**Task objective:**
Skip all lines in the entries below that come before the one containing "Open the Home icon in left sidebar". Repeat that line and the rest exactly.

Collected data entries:
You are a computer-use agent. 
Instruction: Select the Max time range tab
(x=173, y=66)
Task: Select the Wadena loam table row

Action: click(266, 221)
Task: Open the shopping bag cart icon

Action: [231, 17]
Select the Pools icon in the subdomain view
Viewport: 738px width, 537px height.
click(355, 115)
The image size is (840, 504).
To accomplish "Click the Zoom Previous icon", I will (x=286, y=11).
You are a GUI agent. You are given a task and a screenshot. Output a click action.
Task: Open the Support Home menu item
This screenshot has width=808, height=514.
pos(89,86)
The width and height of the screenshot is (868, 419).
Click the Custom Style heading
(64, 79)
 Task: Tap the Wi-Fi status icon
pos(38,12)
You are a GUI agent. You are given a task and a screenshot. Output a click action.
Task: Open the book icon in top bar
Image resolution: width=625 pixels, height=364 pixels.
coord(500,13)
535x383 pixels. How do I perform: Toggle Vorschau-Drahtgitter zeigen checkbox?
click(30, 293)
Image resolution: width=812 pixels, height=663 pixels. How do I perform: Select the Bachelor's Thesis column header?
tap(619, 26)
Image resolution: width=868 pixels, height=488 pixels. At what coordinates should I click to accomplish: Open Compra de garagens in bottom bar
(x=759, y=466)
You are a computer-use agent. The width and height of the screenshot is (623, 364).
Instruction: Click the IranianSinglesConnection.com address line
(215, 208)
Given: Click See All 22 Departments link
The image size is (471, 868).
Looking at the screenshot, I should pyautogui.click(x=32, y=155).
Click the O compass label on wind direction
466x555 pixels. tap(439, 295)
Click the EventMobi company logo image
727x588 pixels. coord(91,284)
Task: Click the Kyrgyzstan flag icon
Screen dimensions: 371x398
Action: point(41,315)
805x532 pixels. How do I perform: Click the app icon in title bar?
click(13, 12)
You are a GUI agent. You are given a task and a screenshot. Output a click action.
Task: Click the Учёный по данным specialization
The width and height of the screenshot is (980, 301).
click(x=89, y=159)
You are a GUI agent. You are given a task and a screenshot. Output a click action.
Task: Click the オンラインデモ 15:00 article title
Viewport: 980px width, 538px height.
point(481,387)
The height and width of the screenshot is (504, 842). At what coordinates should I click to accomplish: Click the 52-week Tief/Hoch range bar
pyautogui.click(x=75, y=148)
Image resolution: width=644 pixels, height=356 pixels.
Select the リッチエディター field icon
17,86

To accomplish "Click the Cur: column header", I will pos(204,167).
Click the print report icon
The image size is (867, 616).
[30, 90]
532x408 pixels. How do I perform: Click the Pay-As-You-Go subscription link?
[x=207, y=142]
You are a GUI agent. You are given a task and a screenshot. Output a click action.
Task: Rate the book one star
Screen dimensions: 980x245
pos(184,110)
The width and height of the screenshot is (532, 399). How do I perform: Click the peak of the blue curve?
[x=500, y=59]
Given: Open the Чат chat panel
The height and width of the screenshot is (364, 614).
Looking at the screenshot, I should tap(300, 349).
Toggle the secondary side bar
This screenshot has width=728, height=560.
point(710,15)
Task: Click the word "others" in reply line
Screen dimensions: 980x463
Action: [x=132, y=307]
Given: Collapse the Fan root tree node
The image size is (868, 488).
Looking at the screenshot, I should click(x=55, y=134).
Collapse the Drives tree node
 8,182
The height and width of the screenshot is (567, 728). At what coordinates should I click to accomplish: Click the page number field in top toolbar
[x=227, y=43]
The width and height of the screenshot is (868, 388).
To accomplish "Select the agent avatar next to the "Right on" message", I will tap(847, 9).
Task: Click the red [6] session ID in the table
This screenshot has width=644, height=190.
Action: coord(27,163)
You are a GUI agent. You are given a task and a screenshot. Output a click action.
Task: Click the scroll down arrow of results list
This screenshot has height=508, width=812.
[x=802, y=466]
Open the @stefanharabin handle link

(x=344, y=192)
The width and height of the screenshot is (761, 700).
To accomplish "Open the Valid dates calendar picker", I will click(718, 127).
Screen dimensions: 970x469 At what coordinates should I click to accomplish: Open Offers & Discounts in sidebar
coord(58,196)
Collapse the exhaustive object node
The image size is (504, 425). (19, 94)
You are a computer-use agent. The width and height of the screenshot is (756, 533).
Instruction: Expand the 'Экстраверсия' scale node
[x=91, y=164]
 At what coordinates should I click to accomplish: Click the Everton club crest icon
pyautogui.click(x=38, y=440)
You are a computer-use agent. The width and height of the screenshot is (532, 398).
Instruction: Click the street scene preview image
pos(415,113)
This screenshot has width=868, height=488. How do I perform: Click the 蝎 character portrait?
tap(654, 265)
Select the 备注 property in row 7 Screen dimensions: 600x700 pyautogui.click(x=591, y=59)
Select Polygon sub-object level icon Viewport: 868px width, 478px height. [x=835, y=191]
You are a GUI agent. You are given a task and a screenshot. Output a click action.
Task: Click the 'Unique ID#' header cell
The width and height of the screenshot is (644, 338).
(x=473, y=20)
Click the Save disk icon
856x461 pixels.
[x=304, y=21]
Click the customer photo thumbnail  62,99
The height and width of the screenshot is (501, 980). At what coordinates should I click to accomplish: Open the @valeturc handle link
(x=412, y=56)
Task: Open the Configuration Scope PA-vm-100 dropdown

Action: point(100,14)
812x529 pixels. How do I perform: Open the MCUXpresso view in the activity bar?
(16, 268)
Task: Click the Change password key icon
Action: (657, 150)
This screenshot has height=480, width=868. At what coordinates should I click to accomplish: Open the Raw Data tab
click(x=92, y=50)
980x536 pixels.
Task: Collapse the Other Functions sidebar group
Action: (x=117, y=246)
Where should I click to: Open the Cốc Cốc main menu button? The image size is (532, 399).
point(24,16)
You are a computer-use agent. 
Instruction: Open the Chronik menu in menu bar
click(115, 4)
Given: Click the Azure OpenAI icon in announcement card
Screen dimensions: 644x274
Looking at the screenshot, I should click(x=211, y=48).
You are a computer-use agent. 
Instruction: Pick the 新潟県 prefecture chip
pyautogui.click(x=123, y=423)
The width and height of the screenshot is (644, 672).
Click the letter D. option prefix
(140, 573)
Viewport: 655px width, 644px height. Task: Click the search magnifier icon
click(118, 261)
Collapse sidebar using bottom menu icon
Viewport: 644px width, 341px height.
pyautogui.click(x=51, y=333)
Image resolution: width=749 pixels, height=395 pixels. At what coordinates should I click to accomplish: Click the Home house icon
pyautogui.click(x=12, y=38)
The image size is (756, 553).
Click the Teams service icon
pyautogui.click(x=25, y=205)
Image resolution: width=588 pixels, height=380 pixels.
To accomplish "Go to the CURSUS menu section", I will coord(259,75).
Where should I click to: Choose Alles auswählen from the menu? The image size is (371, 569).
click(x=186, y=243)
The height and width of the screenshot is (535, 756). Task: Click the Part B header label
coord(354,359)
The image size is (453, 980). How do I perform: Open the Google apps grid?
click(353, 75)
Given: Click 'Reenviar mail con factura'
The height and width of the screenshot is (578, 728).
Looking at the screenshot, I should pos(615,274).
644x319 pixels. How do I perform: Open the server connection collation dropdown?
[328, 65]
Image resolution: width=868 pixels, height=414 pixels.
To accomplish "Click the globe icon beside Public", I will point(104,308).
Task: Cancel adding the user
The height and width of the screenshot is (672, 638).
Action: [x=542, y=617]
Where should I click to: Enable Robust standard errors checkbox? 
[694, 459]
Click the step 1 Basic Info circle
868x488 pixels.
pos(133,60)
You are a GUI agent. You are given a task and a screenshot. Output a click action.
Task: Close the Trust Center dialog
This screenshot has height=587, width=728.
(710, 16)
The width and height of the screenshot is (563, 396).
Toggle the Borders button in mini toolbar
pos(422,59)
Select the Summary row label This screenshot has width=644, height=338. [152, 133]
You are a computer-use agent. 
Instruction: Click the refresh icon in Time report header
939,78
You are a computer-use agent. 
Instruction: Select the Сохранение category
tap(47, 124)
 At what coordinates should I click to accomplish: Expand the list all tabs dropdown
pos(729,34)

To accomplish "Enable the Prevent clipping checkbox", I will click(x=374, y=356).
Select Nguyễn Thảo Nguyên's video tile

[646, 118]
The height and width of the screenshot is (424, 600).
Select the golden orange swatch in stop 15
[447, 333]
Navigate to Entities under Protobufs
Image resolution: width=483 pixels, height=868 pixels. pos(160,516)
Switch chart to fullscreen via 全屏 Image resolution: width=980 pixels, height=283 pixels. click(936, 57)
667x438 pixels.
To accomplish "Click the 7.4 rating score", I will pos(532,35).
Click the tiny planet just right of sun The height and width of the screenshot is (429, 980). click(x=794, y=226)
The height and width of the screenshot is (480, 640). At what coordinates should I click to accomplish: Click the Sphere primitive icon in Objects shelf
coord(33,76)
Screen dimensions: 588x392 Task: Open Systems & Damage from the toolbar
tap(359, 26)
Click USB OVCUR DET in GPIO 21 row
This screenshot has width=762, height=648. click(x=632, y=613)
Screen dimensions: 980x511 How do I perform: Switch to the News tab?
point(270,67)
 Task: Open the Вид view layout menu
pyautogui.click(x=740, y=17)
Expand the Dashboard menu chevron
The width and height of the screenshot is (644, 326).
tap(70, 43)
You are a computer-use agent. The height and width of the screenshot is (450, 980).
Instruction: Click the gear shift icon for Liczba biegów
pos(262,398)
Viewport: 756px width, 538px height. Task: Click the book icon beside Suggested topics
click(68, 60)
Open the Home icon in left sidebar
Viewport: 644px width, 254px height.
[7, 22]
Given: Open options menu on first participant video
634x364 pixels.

**Completed task:**
Open the Home icon in left sidebar
Viewport: 644px width, 254px height.
[7, 22]
Given: Open options menu on first participant video
634x364 pixels.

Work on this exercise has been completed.